§ SOURCE TEXT:
* * * *

It really does seem like I tend to post things almost two months after the fact. I’m not entirely sure what causes this but I’m starting to think it might be time and fear. Time because there are only so many hours in a day and fear because of the vulnerability that writing entails. I still haven’t told any of my friends or training partners about this blog. I’ve only alluded to it to maybe one or two people but no one has the address. One day, I’ll announce it.
Back in October I got to be part of something really cool in my city that was hosted by my gym, Rise Combat Sports. The owners, Jen and Chris, put together a promotion called Rise of the Prospects to give local fighters and grapplers a chance to showcase their skills. It’s really cool because Tucson does have a burgeoning MMA scene with plenty of gyms and lots fighters. Jen was telling me that she was advised to overbook the card because fighters tend pull out. This was not the case and instead, she was fielding requests to be added to card non-stop. This first card had Muay Thai and BJJ. The first half of the card was dedicated to Muay Thai with the second half reserved for jiu-jitsu.
This event was was a lot of fun. It was an opportunity to compete without having to pay a tournament fee and I only had one match, so I didn’t have to deal with the anxiety of “What if I win and have more matches?” Every fighter also got to choose their own walkout music and the atmosphere was so different from tournaments. Instead of being a hot and sweaty gym, we were this neat venue downtown surrounded by an actual crowd which was really cool. My match ended up being a loss for me. I got caught in a bow and arrow against a very tough competitor. It was disappointing to have lost again so soon. This was the weekend after my disastrous performance at the Southwest Classic. But it’s okay because before my match I got to cheer my sister, Bianca, on her in Muay Thai debut!
Bianca is my little sister and joined Rise about a month after I did. In the beginning she was a little timid and would only take the women’s muay thai class and then, only if she had a guaranteed partner that she was comfortable with. Bit by bit she started to get better and become more confident. Eventually, she just got really good. Bianca has always been really athletic. She played varsity basketball and softball in high school and did really well there too. I remember a write up in the local paper that referred to her as the basketball team’s “tenacious little defender.” So naturally, she would take to this new sport. She spent some time going between wanting to fight and not fight and I’m so glad she finally decided to. She worked so hard in the lead up to the fight and ran actual camp. She was running, eating well, hitting pads, and sparring. It was a huge step out of her comfort zone and it paid off! OMG! It was such a good fight and I’m so proud of her!!!

* * * *

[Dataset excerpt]
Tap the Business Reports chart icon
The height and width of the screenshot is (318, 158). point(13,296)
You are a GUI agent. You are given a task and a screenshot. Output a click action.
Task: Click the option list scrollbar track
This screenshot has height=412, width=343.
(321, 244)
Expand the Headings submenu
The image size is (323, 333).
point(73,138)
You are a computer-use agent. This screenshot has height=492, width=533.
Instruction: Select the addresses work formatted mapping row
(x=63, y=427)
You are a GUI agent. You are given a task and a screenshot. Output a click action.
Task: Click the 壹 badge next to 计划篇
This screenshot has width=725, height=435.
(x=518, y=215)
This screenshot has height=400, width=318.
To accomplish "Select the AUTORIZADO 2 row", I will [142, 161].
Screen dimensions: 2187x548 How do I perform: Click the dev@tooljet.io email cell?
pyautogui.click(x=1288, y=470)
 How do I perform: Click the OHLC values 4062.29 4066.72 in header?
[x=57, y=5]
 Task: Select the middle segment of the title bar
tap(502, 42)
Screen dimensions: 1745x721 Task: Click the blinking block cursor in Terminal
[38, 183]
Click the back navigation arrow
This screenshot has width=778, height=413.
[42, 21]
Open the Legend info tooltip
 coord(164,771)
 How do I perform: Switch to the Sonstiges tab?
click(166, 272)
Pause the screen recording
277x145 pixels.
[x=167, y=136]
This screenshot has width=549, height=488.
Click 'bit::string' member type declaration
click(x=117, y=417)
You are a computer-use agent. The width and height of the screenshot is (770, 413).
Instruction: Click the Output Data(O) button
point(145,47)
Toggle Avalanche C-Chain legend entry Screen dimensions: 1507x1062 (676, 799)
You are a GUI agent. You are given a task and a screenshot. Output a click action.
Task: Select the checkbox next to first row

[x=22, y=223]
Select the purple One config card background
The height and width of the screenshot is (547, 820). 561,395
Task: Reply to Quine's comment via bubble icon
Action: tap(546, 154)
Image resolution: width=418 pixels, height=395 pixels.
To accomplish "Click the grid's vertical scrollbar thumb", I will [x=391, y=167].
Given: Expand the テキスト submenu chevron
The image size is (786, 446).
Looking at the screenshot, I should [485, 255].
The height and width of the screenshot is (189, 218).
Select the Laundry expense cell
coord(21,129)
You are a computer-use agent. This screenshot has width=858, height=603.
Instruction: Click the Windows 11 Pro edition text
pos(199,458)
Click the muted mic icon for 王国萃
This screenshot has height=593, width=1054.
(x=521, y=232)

* * * *

§ SHORT TASK 1: In the blog post, what move caught the writer during the jiu-jitsu match?
§ SHORT TASK 2: List the activities the blog post names as part of Bianca's preparation in the lead-up to her fight.
§ SHORT TASK 3: Extend the blog post with a few more paragraphs, starting right after its final sentence.

§ WRITTEN ANSWER 1: A bow and arrow.

§ WRITTEN ANSWER 2: Running, eating well, hitting pads, and sparring.

§ WRITTEN ANSWER 3:
Rise of the Prospects 2 will be taking place this weekend. I won’t be competing because initially I really wanted to go to No Gi Worlds but I won’t be doing that either. The week after this match, my LSAT scores came in and I have to retake it. I need to improve my score to get into the school I want because I’m not settling for anything less!
I had blue belt debut last month! It did not go as well I would have hoped but as always it was a good experience. Going in to this tournament I didn’t feel as nervous as I normally do and I wonder if it has to do with my haphazard decision to sign up. I had spent time going back on forth on if I was going to compete. I hadn’t been able to train for this tournament like normal and I kept hearing that The Southwest Classic is one of the tougher tournaments in Arizona. I was also studying for the LSAT and had my trip planned for Montana the weekend before the tournament. All of these factors had kept me on the fence about competing for this tournament. I was also scheduled to compete the following weekend. So I was busy and a little unfocused but ultimately I signed up after one of my teammates convinced me to; he didn’t want to be the only one, and a talk with my coach about “showing up.”
This tournament turned out to be one of my worst performances. This can be chalked up to essentially not being as prepared as I should have been. I had too much on my plate and not enough to devote to training but after signing up I was committed to showing up. It was also one of the strangest divisions I’ve compete in. Even weirder than NAGA back in February. I ended up competing against a 13 year old and a 15 year old. We were probably the only ones in our respective brackets and the other girls must have agreed to be moved up a division/weight class if they were alone in their bracket. I had also marked to move up but it seems that the three of us were able to make a bracket at middle weight. Anyhow, I lost both my matches. The first match kind of broke me mentally. I got hit in the mouth and bled and after that I was distracted and unfocused. I ended up getting caught in side control and maybe eventually mount (I haven’t rewatched the video) and tapped to what felt like an Ezekiel choke. This was also the first time I wanted to cry while still being on the mats. I was upset with myself and frustrated for giving up and losing control.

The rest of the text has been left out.